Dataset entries
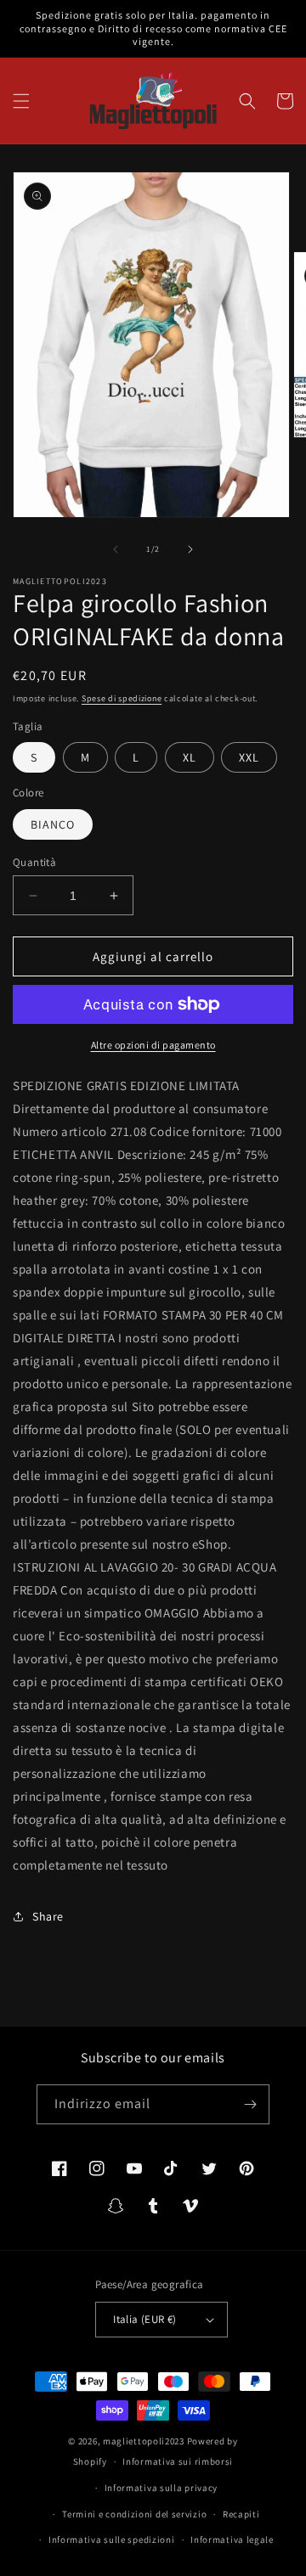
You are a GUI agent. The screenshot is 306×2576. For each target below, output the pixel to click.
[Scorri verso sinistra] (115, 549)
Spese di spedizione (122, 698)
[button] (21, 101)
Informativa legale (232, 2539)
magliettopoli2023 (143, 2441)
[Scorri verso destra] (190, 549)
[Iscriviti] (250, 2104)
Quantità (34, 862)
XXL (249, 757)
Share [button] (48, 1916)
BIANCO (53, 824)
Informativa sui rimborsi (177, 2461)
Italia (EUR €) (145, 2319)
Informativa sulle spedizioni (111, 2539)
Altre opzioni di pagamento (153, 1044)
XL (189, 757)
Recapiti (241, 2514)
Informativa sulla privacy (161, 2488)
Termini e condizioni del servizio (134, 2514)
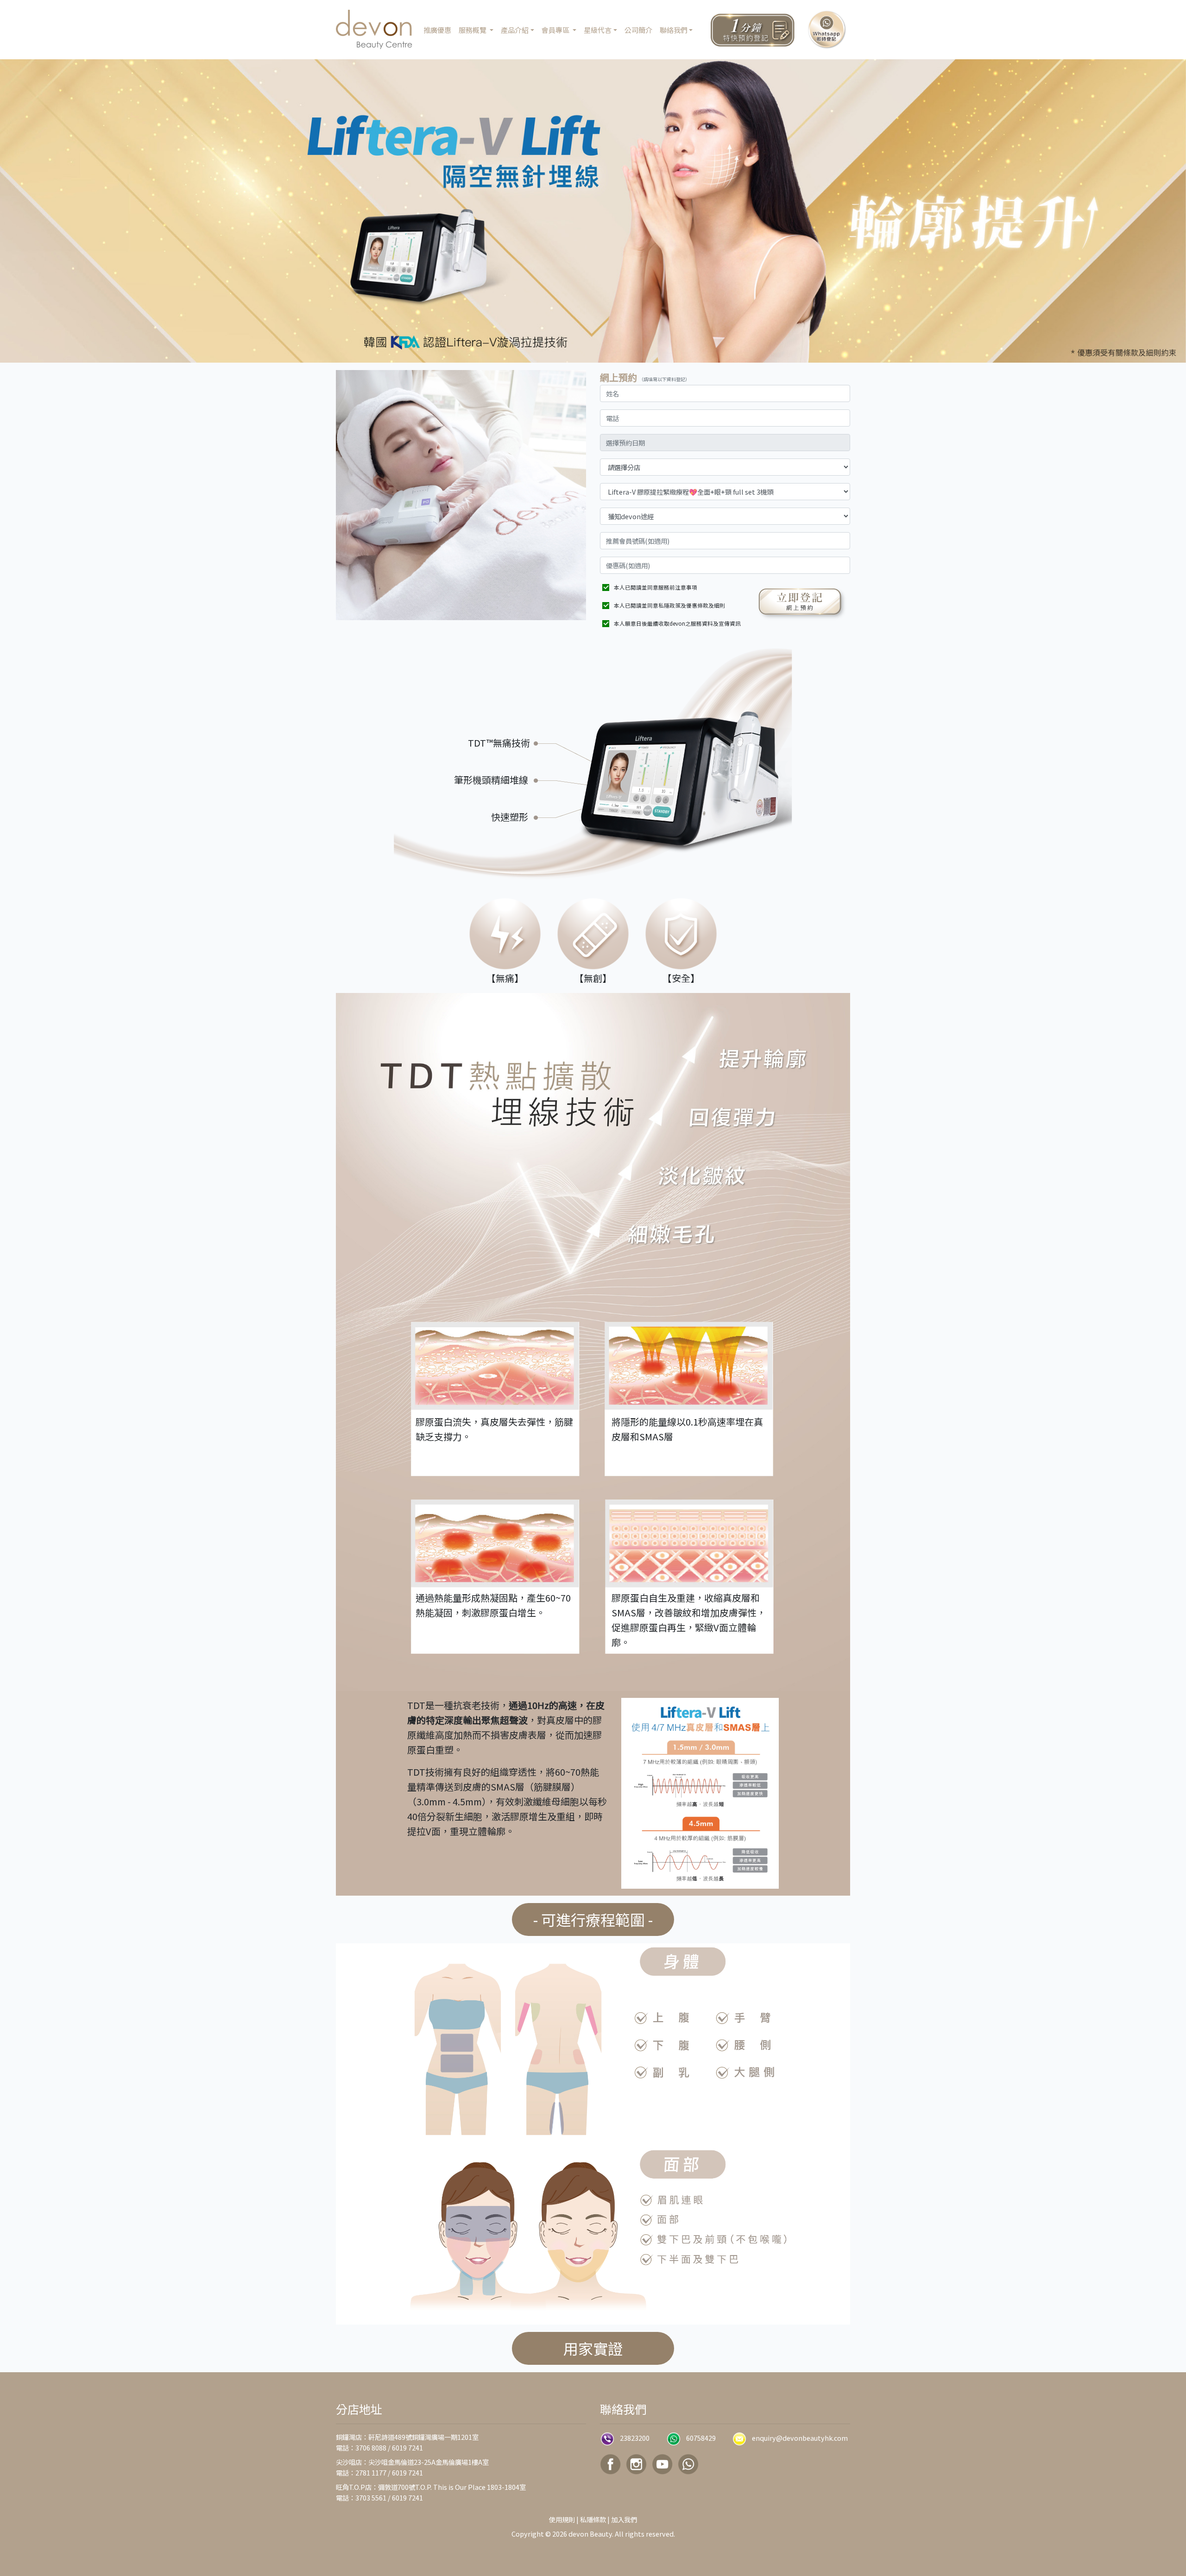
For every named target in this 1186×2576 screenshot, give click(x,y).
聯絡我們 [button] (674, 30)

Task item.
All the lines above are to be reproduced exactly, except the pictures.

Result.
You are a GUI agent. The screenshot is 306×2576. For each target below, output the pixel to click.
[Scorri verso sinistra] (115, 549)
Spese di spedizione (122, 698)
[button] (21, 101)
Informativa legale (232, 2539)
magliettopoli2023 (143, 2441)
[Scorri verso destra] (190, 549)
[Iscriviti] (250, 2104)
Quantità (34, 862)
XXL (249, 757)
Share [button] (48, 1916)
BIANCO (53, 824)
Informativa sui rimborsi (177, 2461)
Italia (EUR €) (145, 2319)
Informativa sulle spedizioni (111, 2539)
Altre opzioni di pagamento (153, 1044)
XL (189, 757)
Recapiti (241, 2514)
Informativa sulla privacy (161, 2488)
Termini e condizioni del servizio (134, 2514)
For every named target in this 1186×2576 screenshot, give click(x,y).
聯絡我們 [button] (674, 30)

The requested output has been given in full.